12 April 2016
Sister Maria Hanna serves as the mother superior of the Dominican Sisters of St. Catherine of Siena in northern Iraq. (photo: John E. Kozar)
The Dominican Sisters of St. Catherine of Siena who serve the displaced people of Iraq are among the most selfless women we’ve encountered — and also, among the most heroic.
Their mother superior is Sister Maria Hanna, who fled with dozens of her sisters from their convent in Quaraqosh when ISIS swept through northern Iraq in August of 2014. They settled in Erbil, some 50 miles away, to begin serving others in the same boat:
Throughout this trauma, a backbone of support for the displaced Christians has been the Dominican Sisters of St. Catherine of Siena, some 73 of whom were also exiled from their convents across the plain. Led by Sister Maria Hanna, mother superior, the community initially administered to the displaced from their convent in Ainkawa. As families were moved from Ainkawa to Kasnazan, it became clear a second, satellite convent was required.
“We want to be with the people — to serve the people in the moment,” says Sister Maria. “If they move someplace else, we move with them.”
...The leitmotif evident across all the communities of displaced Christians living in towns across Iraqi Kurdistan is resilience. From the seemingly hopeless ashes of shock and despair of last autumn, green shoots of hope sprout. From Erbil to Dohuk to Suleimaniyah, the Christians, frequently marginalized from public services by the Kurdish authorities, are building their own structures of support and care. The Dominican Sisters of St. Catherine of Siena have been crucial to the slow but steady emergence of this infrastructure from the chaos of displacement.
Within weeks of their exile, Sister Maria Hanna and her community realized children needed special help in this crucial time.
“Children in the displaced families are the real victims,” she says. “They are really crushed by the situation. Entire families had to suddenly all live together in one room or tent and the children were not allowed to speak, to express fear or frustration. They couldn’t play. They couldn’t shout. Often they had to bear witness to domestic problems caused by the displacement.”
Responding to this need, the Dominican Sisters established a kindergarten and an orphanage in Ainkawa, filling in for institutions abandoned back home. These efforts have eased the burden on families — especially the children themselves, starving to learn and play.
“One of the boys was so excited to be going to kindergarten that, the night before the first day back, he slept the whole night with his backpack on,” Sister Maria Hanna says. “He did not want anything to come between him and his learning!”
In 2014, CNEWA’s Michael La Civita hailed her as one of the Catholics of the Year in Our Sunday Visitor:
Sister Maria Hanna has served during a tumultuous moment in Iraqi history.

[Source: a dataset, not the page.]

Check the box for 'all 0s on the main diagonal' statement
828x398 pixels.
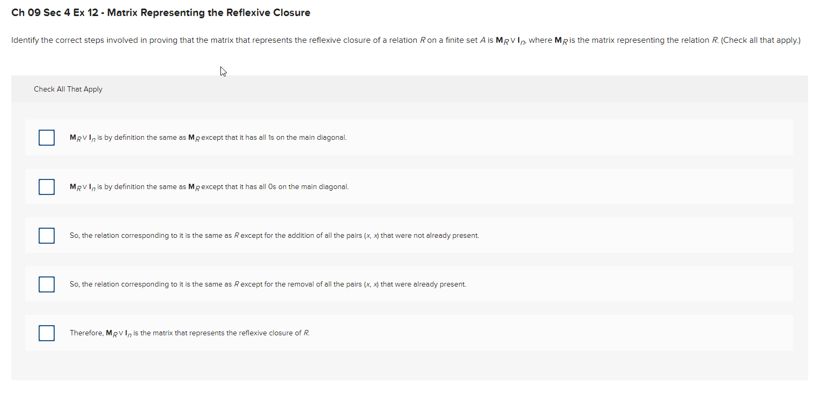click(47, 186)
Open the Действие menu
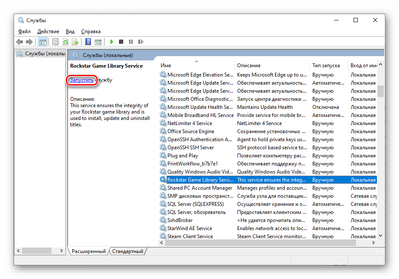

Her term has coincided with a decade-long ordeal that has included invasion, war, sectarian strife and persecution. Sister Maria Hanna has made a difference. She has mobilized her own exiled community, organizing volunteer relief committees and working with partners, such as Catholic Near East Welfare Association, to assess the needs of the displaced, assist those with special needs, counsel those in shock and treat those who are ill.